Ja, das war eine zeitlang mein Ding. Ich konnte mich an der Akademie nicht mit den Räumlichkeiten zurecht finden und den anderen Studenten arrangieren. Da war zu viel los für mich zum Denken und Fallenlassen, um konzentriert zu arbeiten. Da bin ich in den Wald gegangen und habe ein Baumlager gefunden, von Bäumen, die gerodet wurden. Die Stämme habe ich angefangen zu stapeln wie ein Totem, auch um mir zu beweisen, dass ich arbeiten kann. Danach war ich fast jeden Tag im Wald. Davon habe ich Videos gemacht und nach und nach Dinge aus dem Wald in einen Ausstellungsraum mitgebracht. Ich habe mich in einen Tümpel fallen lassen, in Wildschweinsuhle gewälzt, hab in einer Schneelandschaft auch Gedichte von Hofmannstahl aufgesagt, so ganz viel komischen Kram. Das hat eine zeitlang alles dominiert und war irgendwie auch meine Liebe, auf mich zurückgeworfen zu sein. Das Bild, das ich von mir sehe, ist in einem Häuschen im Wald.

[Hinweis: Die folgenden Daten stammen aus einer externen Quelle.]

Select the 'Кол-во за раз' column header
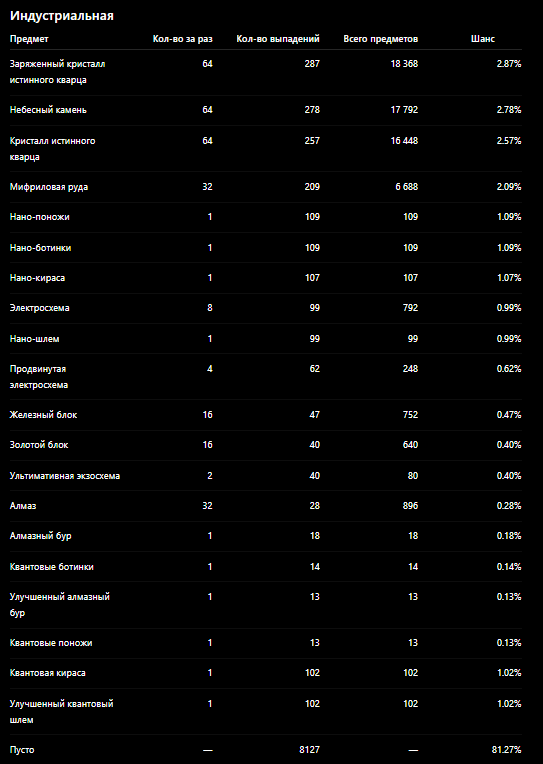 (183, 39)
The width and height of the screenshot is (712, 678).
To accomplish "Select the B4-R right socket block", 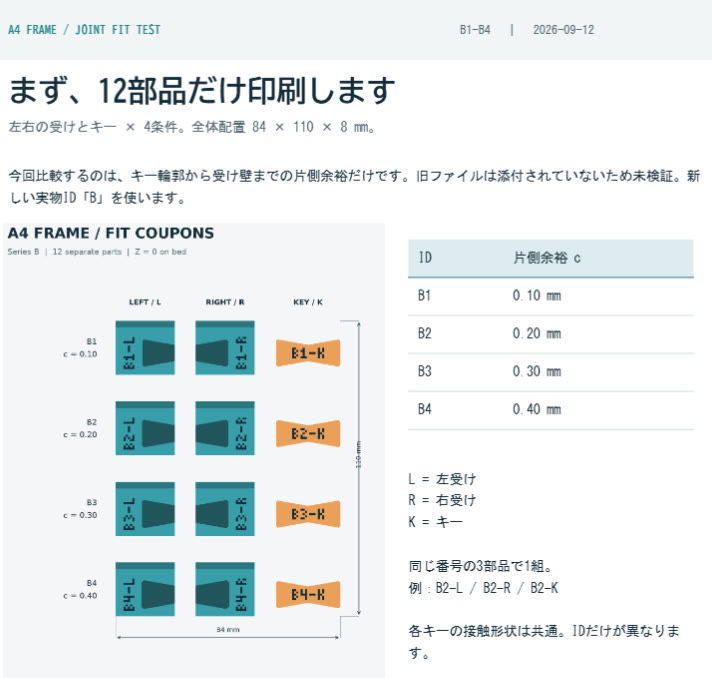I will [x=225, y=589].
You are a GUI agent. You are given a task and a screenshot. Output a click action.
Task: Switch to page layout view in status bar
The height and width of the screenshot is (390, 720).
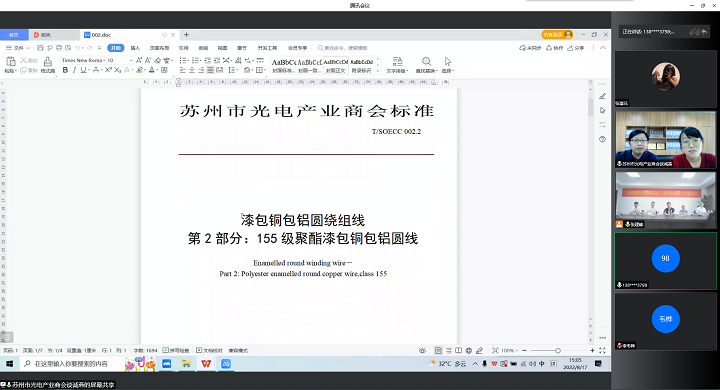[439, 350]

Du hast nebenbei in einer Buchhandlung gearbeitet. Hat Literatur einen Einfluss auf deine Art zu texten?

Auf jeden Fall. Weil ich viel gelesen habe, würde ich schon sagen, dass eine gewisse Rhythmik bei meinen Texten daher kommt. Ich bin kein Weltliteratur- oder Literaturwissenschafts-Nerd und es gibt einiges, was ich noch lesen möchte. Eine zeitlang hab ich mich mit Lyrik aus verschiedenen Epochen intensiv beschäftigt und viel Botho Strauß gelesen. Lyrik soll ja etwas transzendentales auslösen, sodass der Leser nicht mehr weiß, wo er steht. Als ich z.B. damals ausgestellt habe, war es geil, die Leute zu beobachten wie sie auf einen Typen reagieren, der mit dem Gesicht voran in einen Tümpel fällt. Da war alles dabei: mache haben geweint, andere hatten einen Lachflash. Es ist schön, wenn man mit seiner künstlerischen Arbeit Leute weiterbringt, Dinge hinterfragen lässt oder Erkenntnisse bringt, die sie vom Hocker fegen. Oder einfach, dass das Leben voller Wunder ist. Das ist das größte Gefühl, dass man als Künstler haben kann.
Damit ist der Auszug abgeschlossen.